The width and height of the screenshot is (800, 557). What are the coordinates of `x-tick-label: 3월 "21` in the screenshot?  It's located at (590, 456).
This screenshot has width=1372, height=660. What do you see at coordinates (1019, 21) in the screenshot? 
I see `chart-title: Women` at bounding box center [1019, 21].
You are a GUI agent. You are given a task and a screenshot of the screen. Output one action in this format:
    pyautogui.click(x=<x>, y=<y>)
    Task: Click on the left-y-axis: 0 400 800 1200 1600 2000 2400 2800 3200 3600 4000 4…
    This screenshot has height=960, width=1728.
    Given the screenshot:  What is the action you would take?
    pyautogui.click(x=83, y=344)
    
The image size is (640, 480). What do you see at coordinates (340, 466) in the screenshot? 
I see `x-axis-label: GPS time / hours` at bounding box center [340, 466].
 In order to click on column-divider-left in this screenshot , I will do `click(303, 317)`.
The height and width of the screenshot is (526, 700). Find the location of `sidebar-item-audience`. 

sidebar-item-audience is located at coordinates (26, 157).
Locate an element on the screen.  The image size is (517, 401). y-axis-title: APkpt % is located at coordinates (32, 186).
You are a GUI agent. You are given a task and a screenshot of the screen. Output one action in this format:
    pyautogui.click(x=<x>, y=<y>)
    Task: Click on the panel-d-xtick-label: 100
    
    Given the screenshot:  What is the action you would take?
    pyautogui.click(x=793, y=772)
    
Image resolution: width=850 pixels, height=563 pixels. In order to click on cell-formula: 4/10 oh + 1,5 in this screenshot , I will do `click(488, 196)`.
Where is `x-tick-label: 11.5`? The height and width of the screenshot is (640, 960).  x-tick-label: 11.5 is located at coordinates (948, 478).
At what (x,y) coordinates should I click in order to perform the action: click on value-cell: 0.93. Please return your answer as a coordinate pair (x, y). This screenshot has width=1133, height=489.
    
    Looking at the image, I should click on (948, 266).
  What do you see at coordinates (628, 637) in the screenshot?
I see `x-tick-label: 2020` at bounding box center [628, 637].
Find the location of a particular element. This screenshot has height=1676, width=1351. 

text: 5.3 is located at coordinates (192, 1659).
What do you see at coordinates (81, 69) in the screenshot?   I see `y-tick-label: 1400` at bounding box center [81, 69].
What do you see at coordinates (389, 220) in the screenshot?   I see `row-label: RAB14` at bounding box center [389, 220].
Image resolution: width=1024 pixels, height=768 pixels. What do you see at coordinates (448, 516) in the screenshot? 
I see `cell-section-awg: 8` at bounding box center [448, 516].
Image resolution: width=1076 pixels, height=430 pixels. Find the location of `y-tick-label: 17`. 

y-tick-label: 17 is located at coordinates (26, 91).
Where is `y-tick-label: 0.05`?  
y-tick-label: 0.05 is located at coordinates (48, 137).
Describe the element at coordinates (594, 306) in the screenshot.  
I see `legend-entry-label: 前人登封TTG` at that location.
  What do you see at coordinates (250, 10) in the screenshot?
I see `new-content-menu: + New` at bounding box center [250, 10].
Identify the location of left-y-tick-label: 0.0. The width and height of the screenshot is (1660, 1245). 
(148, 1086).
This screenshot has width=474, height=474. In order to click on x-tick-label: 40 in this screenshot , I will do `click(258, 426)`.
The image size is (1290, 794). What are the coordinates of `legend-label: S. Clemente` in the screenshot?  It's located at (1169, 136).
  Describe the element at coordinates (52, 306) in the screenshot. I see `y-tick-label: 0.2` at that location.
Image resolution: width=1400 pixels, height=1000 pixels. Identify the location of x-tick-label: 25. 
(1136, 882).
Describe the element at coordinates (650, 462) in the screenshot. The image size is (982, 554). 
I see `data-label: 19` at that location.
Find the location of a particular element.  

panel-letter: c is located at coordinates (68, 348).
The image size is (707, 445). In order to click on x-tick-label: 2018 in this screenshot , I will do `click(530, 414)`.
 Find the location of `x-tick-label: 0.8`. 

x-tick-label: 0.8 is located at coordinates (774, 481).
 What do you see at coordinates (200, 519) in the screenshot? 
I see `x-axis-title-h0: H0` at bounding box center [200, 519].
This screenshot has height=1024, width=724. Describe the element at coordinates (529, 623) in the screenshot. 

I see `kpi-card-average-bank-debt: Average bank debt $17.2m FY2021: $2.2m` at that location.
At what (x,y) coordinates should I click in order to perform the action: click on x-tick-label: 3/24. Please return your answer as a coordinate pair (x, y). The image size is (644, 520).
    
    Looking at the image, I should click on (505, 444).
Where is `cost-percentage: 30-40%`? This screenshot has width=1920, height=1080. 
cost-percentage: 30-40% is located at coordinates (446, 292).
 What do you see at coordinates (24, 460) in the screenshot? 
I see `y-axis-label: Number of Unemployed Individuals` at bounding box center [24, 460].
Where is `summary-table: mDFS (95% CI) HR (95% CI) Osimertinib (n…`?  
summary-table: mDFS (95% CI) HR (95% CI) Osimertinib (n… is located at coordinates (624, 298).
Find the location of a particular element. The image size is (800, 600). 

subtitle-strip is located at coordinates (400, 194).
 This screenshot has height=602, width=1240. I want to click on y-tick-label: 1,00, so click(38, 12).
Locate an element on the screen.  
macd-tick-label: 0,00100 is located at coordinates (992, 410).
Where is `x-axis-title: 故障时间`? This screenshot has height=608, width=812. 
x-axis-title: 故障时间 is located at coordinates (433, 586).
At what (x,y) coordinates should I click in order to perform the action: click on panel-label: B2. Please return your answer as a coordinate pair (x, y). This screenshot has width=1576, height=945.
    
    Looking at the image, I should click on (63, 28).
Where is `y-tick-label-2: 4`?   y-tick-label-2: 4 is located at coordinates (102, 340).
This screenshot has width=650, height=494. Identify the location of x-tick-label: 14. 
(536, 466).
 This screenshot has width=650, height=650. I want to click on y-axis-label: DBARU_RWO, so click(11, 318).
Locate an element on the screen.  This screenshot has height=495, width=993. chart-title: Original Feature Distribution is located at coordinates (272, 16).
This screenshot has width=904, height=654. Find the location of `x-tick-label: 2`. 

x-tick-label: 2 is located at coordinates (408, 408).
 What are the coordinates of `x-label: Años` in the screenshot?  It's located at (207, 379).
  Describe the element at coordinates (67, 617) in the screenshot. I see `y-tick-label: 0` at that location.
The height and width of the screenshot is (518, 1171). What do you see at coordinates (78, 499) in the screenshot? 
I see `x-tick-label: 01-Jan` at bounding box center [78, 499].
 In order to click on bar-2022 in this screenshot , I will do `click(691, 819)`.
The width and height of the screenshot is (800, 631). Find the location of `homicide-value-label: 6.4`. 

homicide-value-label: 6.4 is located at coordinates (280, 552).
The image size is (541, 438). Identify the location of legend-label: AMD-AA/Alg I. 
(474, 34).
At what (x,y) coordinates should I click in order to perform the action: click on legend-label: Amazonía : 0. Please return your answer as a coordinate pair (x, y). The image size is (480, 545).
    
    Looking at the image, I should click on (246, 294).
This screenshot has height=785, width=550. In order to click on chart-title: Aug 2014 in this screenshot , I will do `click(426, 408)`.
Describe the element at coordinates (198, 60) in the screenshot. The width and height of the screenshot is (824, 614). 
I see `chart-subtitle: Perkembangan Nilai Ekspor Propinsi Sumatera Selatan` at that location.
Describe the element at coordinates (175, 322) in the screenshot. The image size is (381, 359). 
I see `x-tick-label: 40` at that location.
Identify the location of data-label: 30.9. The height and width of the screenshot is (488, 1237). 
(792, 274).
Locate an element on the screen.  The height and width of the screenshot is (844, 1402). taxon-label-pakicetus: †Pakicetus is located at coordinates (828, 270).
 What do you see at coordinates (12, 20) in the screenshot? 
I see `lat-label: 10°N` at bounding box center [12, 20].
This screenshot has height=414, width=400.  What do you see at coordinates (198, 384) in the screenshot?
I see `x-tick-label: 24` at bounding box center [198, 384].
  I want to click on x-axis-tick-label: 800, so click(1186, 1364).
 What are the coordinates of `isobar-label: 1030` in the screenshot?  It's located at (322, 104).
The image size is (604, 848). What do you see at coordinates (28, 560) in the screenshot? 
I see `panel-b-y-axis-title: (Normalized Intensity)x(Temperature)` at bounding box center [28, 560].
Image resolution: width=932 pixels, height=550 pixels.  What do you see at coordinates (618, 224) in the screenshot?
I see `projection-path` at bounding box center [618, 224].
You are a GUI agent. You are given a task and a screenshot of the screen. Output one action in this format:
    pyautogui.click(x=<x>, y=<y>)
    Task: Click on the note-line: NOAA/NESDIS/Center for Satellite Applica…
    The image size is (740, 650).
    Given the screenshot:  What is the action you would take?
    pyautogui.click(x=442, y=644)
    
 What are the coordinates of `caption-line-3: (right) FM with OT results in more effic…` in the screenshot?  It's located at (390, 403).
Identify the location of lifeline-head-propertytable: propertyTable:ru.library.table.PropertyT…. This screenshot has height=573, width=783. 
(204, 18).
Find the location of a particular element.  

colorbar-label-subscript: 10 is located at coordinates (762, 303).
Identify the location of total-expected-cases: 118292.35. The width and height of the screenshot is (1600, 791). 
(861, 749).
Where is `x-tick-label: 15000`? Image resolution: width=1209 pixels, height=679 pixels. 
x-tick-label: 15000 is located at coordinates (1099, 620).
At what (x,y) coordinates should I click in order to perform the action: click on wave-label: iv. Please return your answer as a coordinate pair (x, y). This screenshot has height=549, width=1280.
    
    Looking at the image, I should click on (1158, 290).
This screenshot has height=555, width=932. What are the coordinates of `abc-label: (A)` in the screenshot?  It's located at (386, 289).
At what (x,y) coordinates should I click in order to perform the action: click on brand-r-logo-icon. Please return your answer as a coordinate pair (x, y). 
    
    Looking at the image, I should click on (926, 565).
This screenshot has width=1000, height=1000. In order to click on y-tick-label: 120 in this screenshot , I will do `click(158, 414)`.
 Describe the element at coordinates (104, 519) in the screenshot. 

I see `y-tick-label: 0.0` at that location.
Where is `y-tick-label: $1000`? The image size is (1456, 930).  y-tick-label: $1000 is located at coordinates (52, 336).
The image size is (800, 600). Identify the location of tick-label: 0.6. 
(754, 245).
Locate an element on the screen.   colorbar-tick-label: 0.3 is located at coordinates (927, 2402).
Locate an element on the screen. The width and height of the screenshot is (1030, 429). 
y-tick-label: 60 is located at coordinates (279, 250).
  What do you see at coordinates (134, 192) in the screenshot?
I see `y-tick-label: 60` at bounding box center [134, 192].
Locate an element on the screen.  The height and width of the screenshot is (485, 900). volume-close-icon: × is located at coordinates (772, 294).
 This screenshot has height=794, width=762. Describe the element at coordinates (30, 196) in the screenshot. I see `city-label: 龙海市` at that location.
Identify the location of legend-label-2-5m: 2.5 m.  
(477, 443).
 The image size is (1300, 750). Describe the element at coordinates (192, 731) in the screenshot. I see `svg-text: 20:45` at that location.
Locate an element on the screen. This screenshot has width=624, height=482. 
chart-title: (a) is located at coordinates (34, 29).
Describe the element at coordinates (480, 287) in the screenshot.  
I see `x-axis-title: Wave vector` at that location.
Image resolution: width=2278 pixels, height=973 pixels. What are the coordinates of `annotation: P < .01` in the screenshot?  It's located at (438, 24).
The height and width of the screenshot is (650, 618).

▬▬▬

| About this task |
Rewrite everything from the start of the records down to the line containing "center [1019, 21].", changing "coordinates" to "pixel coordinates" and leaving the rest untouched.

| Result of this task |
The width and height of the screenshot is (800, 557). What are the pixel coordinates of `x-tick-label: 3월 "21` in the screenshot?  It's located at (590, 456).
This screenshot has width=1372, height=660. What do you see at pixel coordinates (1019, 21) in the screenshot? 
I see `chart-title: Women` at bounding box center [1019, 21].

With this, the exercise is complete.